Update I've updated the code with maximum likelihood estimator as per @whuber suggestion. Minimizing sum of squares of differences between log theoretical probabilities and log frequencies though gives an answer would be a statistical procedure if it could be shown that it is some kind of M-estimator. Unfortunately I could not think of any which could give the same results.

Here is my attempt. I calculate logarithms of the frequencies and try to fit them to logarithms of theoretical probabilities given by this formula. The final result seems reasonable. Here is my code in R.

fr <- c(26486, 12053, 5052, 3033, 2536, 2391, 1444, 1220, 1152, 1039)

p <- fr/sum(fr)

lzipf <- function(s,N) -s*log(1:N)-log(sum(1/(1:N)^s))

opt.f <- function(s) sum((log(p)-lzipf(s,length(p)))^2)

opt <- optimize(opt.f,c(0.5,10))

> opt
$minimum
[1] 1.463946

$objective
[1] 0.1346248

The best quadratic fit then is $s=1.47$.

The maximum likelihood in R can be performed with mle function (from stats4 package), which helpfully calculates standard errors (if correct negative maximum likelihood function is supplied):

ll <- function(s) sum(fr*(s*log(1:10)+log(sum(1/(1:10)^s))))

fit <- mle(ll,start=list(s=1))

> summary(fit)
Maximum likelihood estimation

Call:
mle(minuslogl = ll, start = list(s = 1))

Coefficients:
  Estimate  Std. Error
s 1.451385 0.005715046

-2 log L: 188093.4

Here is the graph of the fit in log-log scale (again as @whuber suggested):

s.sq <- opt$minimum
s.ll <- coef(fit)

plot(1:10,p,log="xy")
lines(1:10,exp(lzipf(s.sq,10)),col=2)
lines(1:10,exp(lzipf(s.ll,10)),col=3)

Red line is sum of squares fit, green line is maximum-likelihood fit.

Log-log graph of fits

There's also an R package zipfR http://cran.r-project.org/web/packages/zipfR/index.html I haven't tried it though. — onestop, Feb 01 '11 at 14:51
@onestop, thanks for the link. It would be nice if someone would answer this question using this package. My solution definitely lacks depth, though it gives some kind of answer. — mpiktas, Feb 01 '11 at 15:09
(+1) You're really impressive. So many good contributions in so many different statistical fields! — chl, Feb 01 '11 at 22:22
@chl, thanks! I certainly feel that I am not the only one with such characteristics in this site though ;) — mpiktas, Feb 02 '11 at 07:37

Vladislavs Dovgalecs · Answer 3 · 2017-02-25T00:40:41.110

The Maximum Likelihood estimates are only point estimates of the parameter $s$. Extra effort is needed to find also the confidence interval of the estimate. The problem is that this interval is not probabilistic. One cannot say "the parameter value s=... is with probability of 95% in the range [...]".

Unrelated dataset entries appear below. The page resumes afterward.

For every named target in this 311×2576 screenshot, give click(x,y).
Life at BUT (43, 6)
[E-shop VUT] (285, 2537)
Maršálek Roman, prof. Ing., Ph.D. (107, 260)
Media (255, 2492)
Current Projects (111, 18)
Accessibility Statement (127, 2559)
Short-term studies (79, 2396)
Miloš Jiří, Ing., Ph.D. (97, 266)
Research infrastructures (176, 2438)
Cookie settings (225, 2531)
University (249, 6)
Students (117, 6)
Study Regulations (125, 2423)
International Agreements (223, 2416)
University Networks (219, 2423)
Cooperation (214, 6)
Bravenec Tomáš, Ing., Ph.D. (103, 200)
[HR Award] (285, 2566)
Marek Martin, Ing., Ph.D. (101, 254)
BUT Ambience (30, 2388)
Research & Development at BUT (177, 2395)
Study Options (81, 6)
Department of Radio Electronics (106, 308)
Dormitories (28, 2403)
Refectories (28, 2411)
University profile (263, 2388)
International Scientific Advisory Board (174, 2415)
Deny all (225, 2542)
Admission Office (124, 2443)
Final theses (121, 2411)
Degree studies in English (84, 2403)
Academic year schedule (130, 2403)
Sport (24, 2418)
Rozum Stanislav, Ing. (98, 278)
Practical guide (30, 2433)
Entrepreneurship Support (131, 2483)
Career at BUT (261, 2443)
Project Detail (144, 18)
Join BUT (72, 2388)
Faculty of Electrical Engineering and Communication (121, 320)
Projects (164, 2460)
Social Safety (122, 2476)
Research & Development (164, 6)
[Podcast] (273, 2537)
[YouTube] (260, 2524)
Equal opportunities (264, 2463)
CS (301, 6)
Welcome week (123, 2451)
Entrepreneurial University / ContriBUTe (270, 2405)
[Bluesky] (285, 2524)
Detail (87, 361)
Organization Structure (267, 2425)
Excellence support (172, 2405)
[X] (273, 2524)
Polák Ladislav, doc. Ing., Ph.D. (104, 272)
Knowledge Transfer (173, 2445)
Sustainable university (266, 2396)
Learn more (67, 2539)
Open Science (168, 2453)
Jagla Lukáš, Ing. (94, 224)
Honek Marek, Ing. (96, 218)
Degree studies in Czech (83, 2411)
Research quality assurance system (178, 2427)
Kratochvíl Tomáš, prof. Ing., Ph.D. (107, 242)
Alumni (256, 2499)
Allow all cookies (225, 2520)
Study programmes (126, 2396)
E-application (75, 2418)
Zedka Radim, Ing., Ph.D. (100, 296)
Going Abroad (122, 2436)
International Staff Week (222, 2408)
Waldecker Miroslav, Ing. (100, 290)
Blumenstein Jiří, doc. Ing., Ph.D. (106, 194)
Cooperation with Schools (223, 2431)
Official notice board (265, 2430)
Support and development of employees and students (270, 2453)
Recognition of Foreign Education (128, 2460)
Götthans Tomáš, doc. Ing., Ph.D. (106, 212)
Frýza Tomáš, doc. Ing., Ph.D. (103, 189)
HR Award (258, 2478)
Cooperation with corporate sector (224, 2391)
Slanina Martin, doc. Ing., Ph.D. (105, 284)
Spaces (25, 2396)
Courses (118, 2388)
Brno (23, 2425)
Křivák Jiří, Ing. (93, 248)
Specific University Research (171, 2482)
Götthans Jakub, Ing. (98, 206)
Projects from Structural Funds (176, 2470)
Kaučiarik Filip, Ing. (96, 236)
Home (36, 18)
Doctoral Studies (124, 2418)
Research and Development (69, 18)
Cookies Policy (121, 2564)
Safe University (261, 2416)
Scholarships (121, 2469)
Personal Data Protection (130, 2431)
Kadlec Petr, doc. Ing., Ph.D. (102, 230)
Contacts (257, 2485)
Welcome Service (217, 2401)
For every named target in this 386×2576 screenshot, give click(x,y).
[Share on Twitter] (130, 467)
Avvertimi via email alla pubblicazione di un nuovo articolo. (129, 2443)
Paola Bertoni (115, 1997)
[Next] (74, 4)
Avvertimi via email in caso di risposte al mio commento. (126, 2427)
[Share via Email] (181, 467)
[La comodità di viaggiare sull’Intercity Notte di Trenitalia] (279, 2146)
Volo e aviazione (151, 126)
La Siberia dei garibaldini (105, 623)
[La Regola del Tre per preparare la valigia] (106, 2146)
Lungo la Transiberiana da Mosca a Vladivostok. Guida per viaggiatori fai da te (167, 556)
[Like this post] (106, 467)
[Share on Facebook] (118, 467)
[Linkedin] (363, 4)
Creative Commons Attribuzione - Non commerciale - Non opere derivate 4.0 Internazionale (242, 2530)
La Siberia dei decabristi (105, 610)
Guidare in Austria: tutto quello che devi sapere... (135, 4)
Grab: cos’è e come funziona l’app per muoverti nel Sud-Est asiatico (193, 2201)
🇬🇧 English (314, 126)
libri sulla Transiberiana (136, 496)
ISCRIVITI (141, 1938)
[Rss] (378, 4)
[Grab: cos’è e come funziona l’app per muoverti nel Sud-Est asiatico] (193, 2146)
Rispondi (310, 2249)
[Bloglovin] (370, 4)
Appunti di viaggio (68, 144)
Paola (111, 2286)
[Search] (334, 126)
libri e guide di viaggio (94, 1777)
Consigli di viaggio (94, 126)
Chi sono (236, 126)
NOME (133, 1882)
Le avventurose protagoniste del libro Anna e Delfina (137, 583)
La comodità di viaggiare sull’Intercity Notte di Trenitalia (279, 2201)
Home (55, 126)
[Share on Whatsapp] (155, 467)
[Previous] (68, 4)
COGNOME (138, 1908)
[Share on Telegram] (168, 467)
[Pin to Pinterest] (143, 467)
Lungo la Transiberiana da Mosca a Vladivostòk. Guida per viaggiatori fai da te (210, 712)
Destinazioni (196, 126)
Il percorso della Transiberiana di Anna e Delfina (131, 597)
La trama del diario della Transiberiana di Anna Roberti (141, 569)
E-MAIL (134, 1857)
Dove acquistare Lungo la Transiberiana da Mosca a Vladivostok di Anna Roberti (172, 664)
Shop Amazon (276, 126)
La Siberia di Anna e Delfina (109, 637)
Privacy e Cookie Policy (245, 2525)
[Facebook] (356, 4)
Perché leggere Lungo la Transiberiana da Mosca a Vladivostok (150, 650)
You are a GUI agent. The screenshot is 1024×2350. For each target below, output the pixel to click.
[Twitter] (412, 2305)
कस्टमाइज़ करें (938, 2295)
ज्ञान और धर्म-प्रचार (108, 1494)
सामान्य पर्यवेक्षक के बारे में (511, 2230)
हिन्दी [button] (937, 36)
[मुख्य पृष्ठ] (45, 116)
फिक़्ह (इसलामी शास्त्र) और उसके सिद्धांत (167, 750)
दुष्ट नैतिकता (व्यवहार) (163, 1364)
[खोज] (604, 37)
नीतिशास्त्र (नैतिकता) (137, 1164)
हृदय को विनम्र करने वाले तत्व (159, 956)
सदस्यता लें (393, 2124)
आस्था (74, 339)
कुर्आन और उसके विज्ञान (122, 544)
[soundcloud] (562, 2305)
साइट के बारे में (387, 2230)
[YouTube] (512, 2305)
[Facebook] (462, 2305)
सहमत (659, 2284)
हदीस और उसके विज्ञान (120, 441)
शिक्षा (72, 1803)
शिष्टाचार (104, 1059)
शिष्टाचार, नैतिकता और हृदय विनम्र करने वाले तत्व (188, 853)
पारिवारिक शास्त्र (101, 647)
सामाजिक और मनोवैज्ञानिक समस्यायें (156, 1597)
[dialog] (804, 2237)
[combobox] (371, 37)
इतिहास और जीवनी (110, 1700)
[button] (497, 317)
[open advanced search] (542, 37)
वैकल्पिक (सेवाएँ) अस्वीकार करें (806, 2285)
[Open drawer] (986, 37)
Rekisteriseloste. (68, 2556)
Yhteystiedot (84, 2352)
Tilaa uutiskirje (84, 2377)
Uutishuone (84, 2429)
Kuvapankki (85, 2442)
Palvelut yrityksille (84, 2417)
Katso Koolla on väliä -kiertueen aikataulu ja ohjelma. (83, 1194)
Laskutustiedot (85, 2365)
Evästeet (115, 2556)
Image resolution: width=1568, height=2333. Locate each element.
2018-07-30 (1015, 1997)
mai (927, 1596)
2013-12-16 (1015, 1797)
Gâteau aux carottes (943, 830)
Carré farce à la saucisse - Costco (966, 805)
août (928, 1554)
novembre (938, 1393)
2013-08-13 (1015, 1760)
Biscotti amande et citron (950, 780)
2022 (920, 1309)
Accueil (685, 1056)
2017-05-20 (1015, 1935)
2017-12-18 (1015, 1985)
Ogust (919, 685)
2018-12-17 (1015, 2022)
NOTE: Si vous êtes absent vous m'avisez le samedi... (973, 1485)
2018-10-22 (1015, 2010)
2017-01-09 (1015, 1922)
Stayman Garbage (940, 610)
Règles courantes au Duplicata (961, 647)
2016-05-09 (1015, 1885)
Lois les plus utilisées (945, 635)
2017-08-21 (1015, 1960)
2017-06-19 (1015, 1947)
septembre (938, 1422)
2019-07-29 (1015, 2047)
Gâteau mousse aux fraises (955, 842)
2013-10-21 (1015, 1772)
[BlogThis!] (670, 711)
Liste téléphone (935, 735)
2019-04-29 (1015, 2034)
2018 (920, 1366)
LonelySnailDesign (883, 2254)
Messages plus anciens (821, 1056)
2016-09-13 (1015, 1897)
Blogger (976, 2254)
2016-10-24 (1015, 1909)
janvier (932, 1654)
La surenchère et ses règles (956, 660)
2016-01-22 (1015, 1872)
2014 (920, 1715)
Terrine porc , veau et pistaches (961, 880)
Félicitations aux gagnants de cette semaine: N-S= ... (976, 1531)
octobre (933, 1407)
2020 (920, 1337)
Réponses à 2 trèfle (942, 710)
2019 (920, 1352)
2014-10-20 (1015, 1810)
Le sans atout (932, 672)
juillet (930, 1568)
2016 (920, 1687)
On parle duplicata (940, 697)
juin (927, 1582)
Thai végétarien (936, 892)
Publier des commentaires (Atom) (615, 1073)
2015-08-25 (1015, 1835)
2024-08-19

One of the probabilistic programming languages such as PyMC3 make this estimation relatively straightforward. Other languages include Stan which has great features and supportive community.

Here is my Python implementation of the model fitted on the OPs data (also on Github):

import theano.tensor as tt
import numpy as np
import pymc3 as pm
import matplotlib.pyplot as plt

data = np.array( [26486, 12053, 5052, 3033, 2536, 2391, 1444, 1220, 1152, 1039] )

N = len( data )

print( "Number of data points: %d" % N )

def build_model():
    with pm.Model() as model:
        # unsure about the prior...
        #s = pm.Normal( 's', mu=0.0, sd=100 )
        #s = pm.HalfNormal( 's', sd=10 )
        s = pm.Gamma('s', alpha=1, beta=10)

        def logp( f ):
            r = tt.arange( 1, N+1 )
            return -s * tt.sum( f * tt.log(r) ) - tt.sum( f ) * tt.log( tt.sum(tt.power(1.0/r,s)) )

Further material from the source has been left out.